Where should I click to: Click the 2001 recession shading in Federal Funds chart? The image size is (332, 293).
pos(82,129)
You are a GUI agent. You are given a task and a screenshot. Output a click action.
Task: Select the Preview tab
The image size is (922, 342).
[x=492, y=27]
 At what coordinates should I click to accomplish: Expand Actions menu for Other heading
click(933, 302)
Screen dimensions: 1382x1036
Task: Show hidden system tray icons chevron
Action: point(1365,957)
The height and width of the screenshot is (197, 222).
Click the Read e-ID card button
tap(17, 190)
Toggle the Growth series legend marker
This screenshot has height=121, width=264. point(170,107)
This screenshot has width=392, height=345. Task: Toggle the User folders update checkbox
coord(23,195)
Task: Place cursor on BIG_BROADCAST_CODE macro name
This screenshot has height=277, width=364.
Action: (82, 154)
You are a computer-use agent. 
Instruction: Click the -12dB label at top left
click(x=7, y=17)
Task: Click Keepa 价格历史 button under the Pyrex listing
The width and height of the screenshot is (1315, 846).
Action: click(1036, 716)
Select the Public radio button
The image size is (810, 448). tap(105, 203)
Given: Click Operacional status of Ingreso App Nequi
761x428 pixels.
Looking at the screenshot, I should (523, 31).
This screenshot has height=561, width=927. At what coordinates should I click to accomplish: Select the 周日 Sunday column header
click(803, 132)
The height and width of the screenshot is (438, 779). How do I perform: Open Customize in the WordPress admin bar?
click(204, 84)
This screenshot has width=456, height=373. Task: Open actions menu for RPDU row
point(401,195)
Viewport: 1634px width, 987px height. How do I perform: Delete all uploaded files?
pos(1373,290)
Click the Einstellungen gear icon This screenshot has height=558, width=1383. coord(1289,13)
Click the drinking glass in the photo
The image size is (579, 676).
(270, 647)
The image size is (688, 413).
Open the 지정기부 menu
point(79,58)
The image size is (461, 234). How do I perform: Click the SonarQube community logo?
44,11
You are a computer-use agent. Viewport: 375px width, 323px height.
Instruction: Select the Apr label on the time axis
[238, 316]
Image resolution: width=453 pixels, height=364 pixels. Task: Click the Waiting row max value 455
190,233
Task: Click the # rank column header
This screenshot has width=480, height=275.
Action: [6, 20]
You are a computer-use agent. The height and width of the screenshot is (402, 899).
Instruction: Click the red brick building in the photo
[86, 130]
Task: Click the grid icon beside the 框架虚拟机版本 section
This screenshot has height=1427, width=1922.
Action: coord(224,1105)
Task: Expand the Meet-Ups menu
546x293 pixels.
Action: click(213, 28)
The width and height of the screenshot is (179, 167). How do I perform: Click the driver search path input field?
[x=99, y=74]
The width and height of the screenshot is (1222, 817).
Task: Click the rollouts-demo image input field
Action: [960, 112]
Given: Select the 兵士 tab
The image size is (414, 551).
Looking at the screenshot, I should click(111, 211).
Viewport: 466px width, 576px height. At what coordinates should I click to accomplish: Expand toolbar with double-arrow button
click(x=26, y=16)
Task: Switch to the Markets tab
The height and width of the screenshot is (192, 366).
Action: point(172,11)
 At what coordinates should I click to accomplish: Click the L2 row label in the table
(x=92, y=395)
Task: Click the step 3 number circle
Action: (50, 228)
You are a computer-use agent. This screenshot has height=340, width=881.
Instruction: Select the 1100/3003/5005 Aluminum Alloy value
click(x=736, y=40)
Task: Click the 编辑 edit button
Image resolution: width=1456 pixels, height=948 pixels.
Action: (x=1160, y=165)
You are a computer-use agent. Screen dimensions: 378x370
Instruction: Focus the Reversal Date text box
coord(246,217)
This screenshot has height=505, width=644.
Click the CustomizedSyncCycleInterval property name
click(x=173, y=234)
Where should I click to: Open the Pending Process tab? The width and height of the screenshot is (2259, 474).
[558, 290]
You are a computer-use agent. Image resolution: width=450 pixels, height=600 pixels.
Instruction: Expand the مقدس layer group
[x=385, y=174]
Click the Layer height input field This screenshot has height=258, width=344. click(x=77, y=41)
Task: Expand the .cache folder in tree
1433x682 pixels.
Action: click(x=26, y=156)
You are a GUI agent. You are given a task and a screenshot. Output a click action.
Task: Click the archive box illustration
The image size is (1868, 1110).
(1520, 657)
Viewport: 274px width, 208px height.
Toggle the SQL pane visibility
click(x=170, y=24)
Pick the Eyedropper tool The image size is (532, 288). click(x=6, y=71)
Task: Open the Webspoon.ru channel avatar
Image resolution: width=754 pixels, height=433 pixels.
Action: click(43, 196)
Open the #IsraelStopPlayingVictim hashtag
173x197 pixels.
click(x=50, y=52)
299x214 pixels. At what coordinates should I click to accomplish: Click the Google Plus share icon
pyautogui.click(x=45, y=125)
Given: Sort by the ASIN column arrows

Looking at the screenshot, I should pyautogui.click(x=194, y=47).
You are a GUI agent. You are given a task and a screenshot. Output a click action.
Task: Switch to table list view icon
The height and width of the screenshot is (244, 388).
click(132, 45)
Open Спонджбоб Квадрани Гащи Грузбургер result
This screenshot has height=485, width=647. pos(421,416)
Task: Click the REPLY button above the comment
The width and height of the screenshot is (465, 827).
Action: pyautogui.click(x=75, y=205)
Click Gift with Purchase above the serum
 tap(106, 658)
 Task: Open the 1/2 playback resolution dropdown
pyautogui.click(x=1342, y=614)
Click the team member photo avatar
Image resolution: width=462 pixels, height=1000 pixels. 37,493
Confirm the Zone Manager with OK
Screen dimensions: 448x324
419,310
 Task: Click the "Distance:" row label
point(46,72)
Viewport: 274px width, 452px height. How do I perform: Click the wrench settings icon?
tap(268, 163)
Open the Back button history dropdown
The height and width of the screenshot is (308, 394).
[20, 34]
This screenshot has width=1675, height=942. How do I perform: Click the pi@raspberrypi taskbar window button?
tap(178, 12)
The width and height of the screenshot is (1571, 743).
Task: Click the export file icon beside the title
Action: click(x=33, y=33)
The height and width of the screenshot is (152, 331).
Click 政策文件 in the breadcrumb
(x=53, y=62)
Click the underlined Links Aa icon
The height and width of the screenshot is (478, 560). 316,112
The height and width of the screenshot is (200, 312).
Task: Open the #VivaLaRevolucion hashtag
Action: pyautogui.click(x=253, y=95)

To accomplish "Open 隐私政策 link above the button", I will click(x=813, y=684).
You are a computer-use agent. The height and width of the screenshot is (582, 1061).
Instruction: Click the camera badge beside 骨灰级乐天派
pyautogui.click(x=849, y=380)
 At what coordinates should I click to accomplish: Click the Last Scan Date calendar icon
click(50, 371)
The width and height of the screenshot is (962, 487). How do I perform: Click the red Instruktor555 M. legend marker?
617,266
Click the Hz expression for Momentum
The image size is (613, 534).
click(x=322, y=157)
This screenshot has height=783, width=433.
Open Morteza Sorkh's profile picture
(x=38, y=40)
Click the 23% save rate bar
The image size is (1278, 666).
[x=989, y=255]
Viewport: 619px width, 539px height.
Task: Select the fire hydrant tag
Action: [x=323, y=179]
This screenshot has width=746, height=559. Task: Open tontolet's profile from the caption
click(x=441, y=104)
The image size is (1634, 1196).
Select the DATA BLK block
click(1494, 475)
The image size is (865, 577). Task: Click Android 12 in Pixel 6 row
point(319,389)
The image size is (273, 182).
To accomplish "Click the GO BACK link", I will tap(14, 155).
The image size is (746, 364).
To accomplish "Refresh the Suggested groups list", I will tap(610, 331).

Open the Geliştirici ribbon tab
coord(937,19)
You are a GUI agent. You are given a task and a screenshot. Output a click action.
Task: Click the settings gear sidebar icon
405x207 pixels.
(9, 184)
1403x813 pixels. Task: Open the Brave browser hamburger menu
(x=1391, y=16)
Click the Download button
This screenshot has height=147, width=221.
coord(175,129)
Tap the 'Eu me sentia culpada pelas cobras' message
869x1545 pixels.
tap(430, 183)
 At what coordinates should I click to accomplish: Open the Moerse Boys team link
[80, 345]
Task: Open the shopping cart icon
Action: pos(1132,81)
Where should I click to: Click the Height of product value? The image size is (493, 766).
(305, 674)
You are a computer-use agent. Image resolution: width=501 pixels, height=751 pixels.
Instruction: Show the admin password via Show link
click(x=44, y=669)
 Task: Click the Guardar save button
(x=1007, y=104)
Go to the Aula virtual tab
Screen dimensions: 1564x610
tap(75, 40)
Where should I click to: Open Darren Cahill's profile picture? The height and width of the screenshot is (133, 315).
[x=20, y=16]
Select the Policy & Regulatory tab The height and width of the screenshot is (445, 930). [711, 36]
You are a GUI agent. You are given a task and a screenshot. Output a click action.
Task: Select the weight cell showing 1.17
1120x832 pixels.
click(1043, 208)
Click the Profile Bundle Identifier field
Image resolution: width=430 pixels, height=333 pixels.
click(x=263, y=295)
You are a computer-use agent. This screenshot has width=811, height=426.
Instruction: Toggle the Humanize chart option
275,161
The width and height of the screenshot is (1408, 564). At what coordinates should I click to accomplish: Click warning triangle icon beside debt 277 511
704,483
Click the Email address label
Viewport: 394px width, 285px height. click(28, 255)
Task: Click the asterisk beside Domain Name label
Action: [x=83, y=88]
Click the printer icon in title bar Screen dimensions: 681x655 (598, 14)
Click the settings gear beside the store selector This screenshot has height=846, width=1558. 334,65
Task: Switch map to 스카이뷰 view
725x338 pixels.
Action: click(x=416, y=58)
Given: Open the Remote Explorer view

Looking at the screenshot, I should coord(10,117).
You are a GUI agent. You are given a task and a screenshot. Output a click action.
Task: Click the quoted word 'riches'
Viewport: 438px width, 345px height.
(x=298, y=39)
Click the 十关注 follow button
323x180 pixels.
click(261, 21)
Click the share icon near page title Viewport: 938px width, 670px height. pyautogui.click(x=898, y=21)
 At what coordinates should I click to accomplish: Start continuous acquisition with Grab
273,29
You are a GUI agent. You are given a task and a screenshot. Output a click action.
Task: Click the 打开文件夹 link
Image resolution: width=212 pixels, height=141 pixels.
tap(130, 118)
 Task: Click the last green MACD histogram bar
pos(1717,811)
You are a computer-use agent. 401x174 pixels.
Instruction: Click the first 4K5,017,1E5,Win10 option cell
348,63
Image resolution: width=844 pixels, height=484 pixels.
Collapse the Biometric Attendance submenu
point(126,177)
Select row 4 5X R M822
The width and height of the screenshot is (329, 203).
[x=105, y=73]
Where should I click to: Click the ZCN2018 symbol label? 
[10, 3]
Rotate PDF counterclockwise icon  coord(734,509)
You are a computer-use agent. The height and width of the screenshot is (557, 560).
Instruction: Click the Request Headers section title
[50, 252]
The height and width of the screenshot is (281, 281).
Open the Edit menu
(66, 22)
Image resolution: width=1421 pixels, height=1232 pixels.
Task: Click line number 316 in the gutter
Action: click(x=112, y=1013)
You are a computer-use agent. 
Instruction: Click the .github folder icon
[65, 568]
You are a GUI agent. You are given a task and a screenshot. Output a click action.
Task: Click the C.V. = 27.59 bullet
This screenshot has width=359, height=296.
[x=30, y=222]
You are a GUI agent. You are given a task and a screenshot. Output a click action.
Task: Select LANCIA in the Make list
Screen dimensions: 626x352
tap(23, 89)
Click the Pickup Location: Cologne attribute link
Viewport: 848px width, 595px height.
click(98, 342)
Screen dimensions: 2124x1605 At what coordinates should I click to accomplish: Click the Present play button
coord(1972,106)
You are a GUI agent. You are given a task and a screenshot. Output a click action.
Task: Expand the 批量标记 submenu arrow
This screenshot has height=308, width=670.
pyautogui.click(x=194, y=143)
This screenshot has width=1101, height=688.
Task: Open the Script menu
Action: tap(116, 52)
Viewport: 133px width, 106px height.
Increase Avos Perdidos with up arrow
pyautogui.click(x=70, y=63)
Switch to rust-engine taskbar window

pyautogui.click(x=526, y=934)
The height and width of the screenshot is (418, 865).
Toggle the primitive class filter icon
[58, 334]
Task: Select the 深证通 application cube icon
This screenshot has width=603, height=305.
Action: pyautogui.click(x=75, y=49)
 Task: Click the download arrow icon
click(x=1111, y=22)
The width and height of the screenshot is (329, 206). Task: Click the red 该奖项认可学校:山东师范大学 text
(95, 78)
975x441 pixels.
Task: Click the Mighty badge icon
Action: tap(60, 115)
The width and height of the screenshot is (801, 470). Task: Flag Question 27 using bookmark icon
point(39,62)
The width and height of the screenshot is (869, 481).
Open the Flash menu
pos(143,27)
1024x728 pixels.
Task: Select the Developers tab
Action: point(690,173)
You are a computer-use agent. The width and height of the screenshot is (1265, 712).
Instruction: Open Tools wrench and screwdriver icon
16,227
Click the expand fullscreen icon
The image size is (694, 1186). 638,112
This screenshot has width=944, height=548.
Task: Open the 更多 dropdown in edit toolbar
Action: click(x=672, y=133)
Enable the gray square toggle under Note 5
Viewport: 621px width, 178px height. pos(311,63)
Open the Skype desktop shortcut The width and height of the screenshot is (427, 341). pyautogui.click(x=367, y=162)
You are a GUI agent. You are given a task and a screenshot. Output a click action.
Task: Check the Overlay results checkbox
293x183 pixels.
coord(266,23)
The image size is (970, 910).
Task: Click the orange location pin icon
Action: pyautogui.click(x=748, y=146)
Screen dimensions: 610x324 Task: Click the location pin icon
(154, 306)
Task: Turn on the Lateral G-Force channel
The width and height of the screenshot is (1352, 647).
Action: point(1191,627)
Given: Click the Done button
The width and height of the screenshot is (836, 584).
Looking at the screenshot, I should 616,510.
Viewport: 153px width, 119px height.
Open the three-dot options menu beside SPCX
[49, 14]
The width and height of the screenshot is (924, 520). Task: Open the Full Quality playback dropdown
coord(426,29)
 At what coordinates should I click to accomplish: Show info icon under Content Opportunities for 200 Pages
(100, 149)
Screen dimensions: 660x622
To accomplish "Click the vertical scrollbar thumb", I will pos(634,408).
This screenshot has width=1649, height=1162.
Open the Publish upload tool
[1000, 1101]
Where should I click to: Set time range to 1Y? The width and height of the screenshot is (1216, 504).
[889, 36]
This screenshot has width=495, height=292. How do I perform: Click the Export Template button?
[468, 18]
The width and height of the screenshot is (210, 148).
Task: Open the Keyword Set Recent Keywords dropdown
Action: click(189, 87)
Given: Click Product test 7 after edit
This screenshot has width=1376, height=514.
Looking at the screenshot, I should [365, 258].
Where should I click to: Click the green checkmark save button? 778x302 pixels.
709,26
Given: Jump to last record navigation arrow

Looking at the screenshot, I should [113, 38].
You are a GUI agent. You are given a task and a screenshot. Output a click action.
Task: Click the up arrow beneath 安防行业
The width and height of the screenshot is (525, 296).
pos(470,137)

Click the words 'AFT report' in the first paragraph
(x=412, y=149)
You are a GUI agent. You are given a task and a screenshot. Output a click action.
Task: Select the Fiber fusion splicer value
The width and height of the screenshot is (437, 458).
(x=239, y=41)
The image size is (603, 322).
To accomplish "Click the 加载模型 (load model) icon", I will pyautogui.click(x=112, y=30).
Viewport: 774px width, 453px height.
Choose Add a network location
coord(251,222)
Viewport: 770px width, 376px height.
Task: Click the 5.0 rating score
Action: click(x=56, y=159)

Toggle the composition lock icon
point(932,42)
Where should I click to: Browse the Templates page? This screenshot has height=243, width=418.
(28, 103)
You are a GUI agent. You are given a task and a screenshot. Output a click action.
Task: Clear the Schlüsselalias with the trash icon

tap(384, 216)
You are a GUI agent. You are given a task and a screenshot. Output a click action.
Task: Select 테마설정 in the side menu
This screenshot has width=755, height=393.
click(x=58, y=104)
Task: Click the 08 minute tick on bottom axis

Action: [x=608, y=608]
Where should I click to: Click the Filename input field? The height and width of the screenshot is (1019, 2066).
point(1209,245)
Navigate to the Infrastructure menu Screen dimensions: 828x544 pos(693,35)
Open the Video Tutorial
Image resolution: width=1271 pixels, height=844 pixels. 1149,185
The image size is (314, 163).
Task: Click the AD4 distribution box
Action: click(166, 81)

> **GIVEN TASK**: Return, unchanged, the lines from the start of the records through the line containing "tap(17, 190)", with both ends included.

> **WRITTEN SOLUTION**:
Where should I click to: Click the 2001 recession shading in Federal Funds chart? The image size is (332, 293).
pos(82,129)
You are a GUI agent. You are given a task and a screenshot. Output a click action.
Task: Select the Preview tab
The image size is (922, 342).
[x=492, y=27]
 At what coordinates should I click to accomplish: Expand Actions menu for Other heading
click(933, 302)
Screen dimensions: 1382x1036
Task: Show hidden system tray icons chevron
Action: point(1365,957)
The height and width of the screenshot is (197, 222).
Click the Read e-ID card button
tap(17, 190)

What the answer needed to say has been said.